Jajaran Timsus Dit Reskrim Polda Bengkulu berhasil mengungkap peredaran Upal di Kota Bengkulu. Selain barang bukti sejumlah Rp 10 juta yang telah dinyatakan palsu, pihak Polda juga sedang memeriksa sejumlah Rp 20 juta di Bank Indonesia untuk mengetahui keasliannya.
Data yang berhasil dihimpun BE, peristiwa Upal itu terungkap sekitar pukul 12.30 WIB (12/7) di Bank Mandiri Cabang Bengkulu yang terletak di Jl S Parman Kelurahan Padang Jati.
Kronologisnya, bermula dari ketika Levi Diana (25) yang merupakan karyawan Toko Simargo Suka Makmur Seluma, yang bergerak di bidang pupuk, akan menyetorkan uang hasil pembayaran pupuk, sebanyak Rp 55.405.000 ke Bank Mandiri.
Hanya saja, ketika diperiksa pihak bank, diketahui sebanyak Rp 10 juta uang yang disetorkan itu palsu.

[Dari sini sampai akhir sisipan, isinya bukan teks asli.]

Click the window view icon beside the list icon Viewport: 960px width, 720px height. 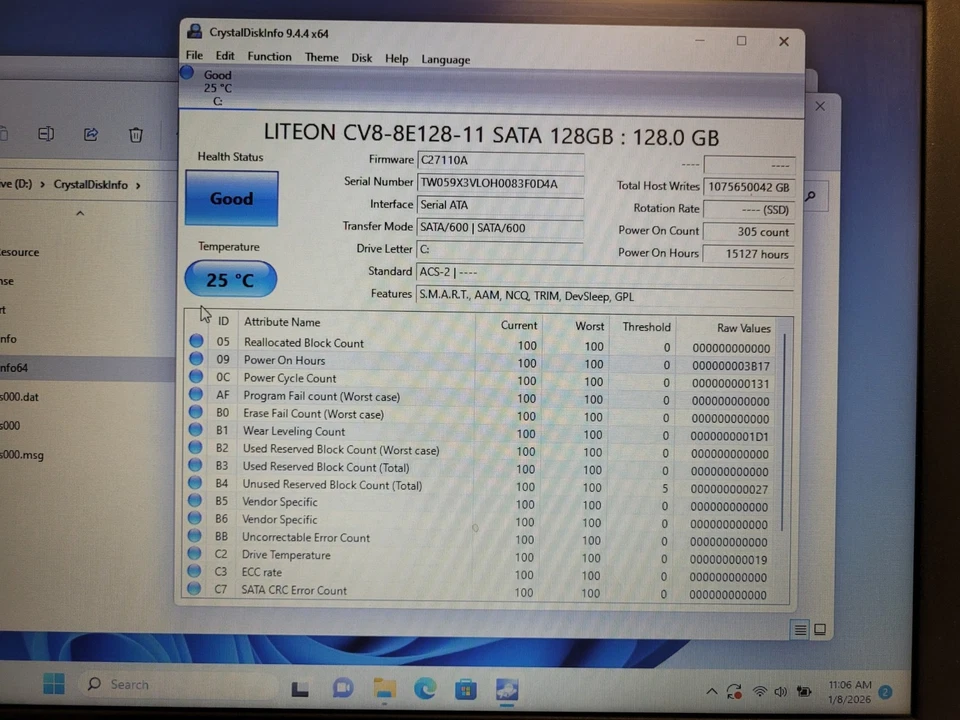[819, 629]
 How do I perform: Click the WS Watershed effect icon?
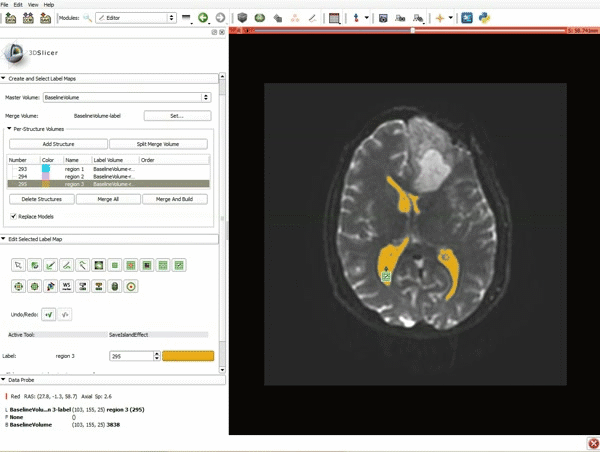tap(67, 286)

Mengetahui hal itu, karyawan dan pihak Bank Mandiri langsung menuju ke Bank Indonesia untuk melakukan pengecekan.
Dari hasil pengecekan diketahui uang pecahan Rp 100 ribu dan Rp 50 ribu itu, palsu.
Mengetahui hal itu, pihak Bank Indonesia langsung melapor ke Polda Bengkulu.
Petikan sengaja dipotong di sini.